Solutions for handling large-scale climate dataset in R

92 Views Asked by At

I am analyzing ERA5 climate data spanning from 1950 to 2023, covering 73 years. The dataset has a daily temporal resolution and a spatial resolution of 0.25° (1440 x 720).

Each yearly data is stored in a NetCDF file, containing approximately 365 layers.

Attempting to combine these into a single stack results in around 27000 layers, which is overwhelming for my computer, and even the workplace cluster struggles with this volume.

As I'm new to handling large-scale datasets, I'm seeking advice on best practices and effective solutions for managing and processing this type of data.

Note: I have a preference for working with dataframes over NetCDF files as I will perform time series analysis.

Note 2: different types of analysis will be performed in the future. It's very wide: from simple statistics, to indices computations etc. On a grid cell level.

Note 3: I have heard of processing the data in smaller chunks. Is there a good package to do so in R?

1

There are 1 best solutions below

5
Patrick On

You have global coverage of ERA5 data over 73 years, giving you 1440 * 720 * 73 * 365.2425 = 27.6 billion data points for each variable (like temperature, or precipitation). No computer system will process that without chunking.

First of all, forget about working with data.frames on the whole data set. First you need to process it down to a reasonable size and only then can you use a data.frame for further analysis (if you really need it).

Secondly, ERA5 data uses the gregorian or standard calendar. That means you can use the standard Date class, for instance to make factors with which to process the data. However, since ERA5 data conforms to the CF Metadata Conventions you are better off with package CFtime which gives you better control over the time series.

Sample by location

An obvious option to break down the data set is to sample the time series by location, pixel by pixel. This is a bad choice, however, because your data is spread over 73 files and the storage organization inside each file makes this a very slow option (data is scattered all over each file). I/O nightmare, don't even consider it.

Temporal slice

Your best bet is to process each file individually and then assemble the yearly output into a data object over the entire time series. If you go from daily data to monthly statistics, you'll have about 900 million data points per statistic (e.g. monthly maximum T, monthly minimum T). Still very significant, but doable on a good computer. That would look somewhat like this:

# Attach necessary packages
library(ncdf4)
library(CFtime)
library(abind)

# Get a list of your 73 ERA5 files
lf <- list.files("~/your/path/to/ERA5", "\\.nc$", full.names = TRUE)

# Open the files sequentially and process
mon <- lapply(lf, function(fn) {
  # Open the file and create a CFtime object
  nc <- nc_open(fn)
  cf <- CFtime(nc$dim$time$units, nc$dim$time$calendar, nc$dim$time$vals)

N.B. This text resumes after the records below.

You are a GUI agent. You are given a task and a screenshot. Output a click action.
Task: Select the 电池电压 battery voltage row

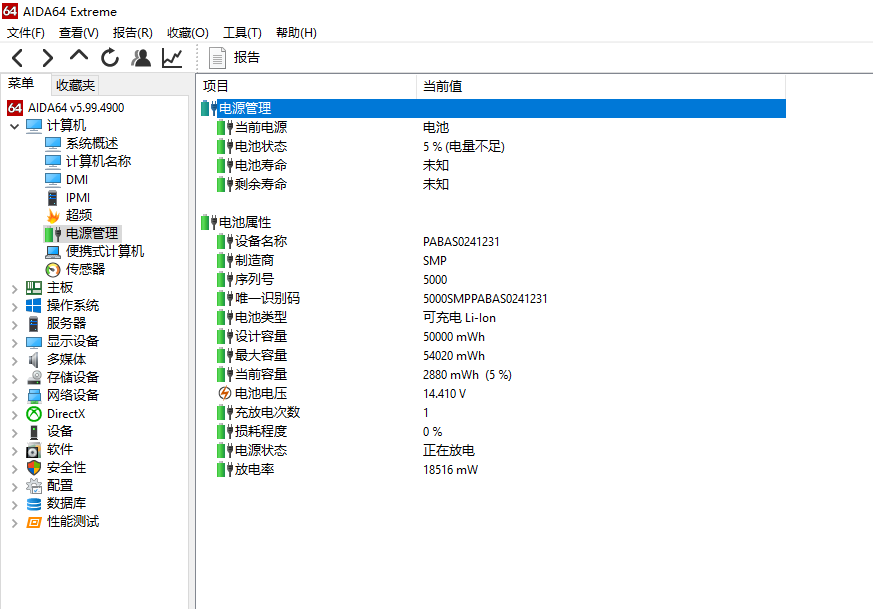[260, 394]
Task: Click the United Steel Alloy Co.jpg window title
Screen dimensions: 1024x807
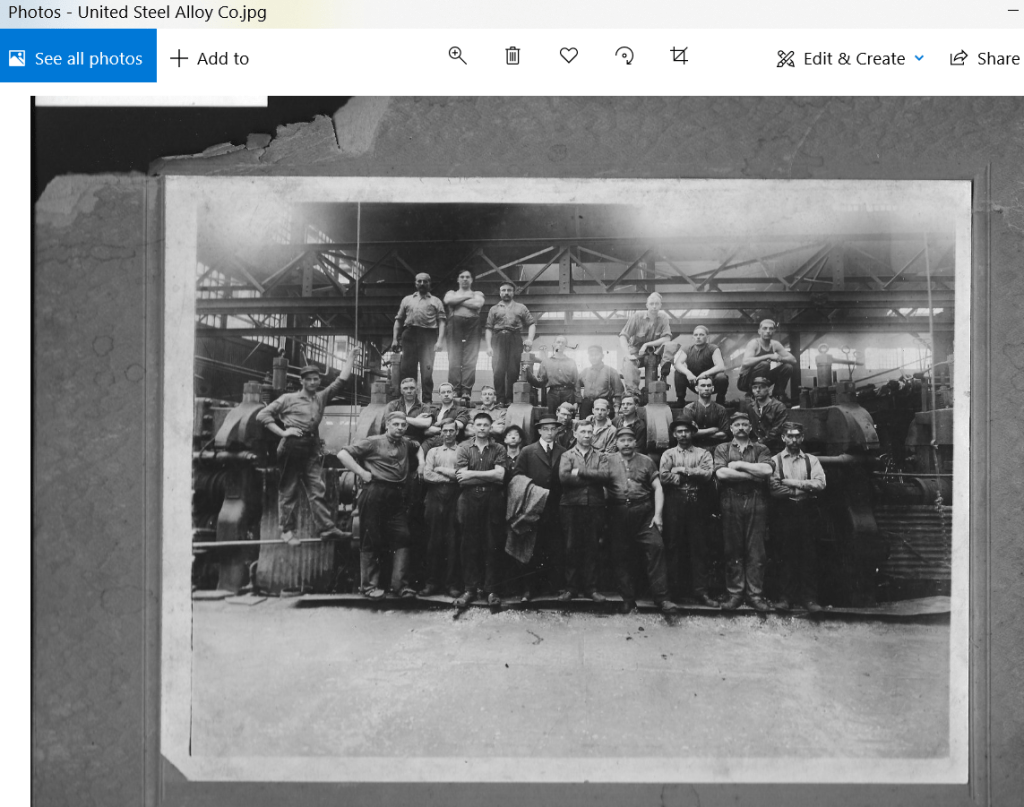Action: [x=137, y=13]
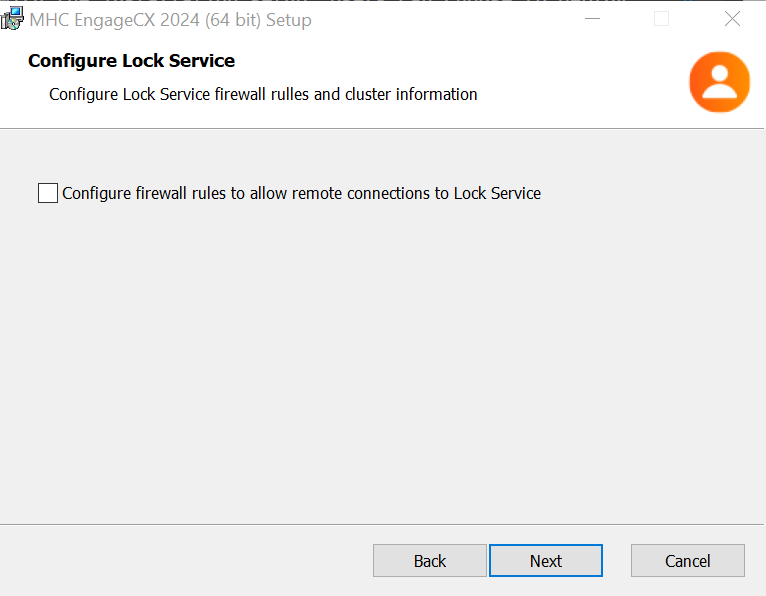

  # Create a factor to make monthly statistics
  fac <- CFfactor(cf, "month")

  # Read and process the data, here the monthly maximum T
  data <- ncvar_get(nc, "t2m")
  aperm(apply(data, 1:2, tapply, fac, max), c(2, 3, 1))
  dimnames(data) <- list(as.vector(nc$dim$longitude$vals),
                         as.vector(nc$dim$latitude$vals),
                         levels(fac))
  nc_close(nc)
  data
}

# `mon` is a list with 73 elements, each with 12 layers of monthly max T
# Now put them all into 1 object
all_mon <- abind(mon, along = 3)

That still gives you a very large object but at least it'll be manageable. If you want different statistics you can write your own functions and then call that aperm(apply(data, 1:2, tapply, fac, <<<here>>>), c(2, 3, 1)).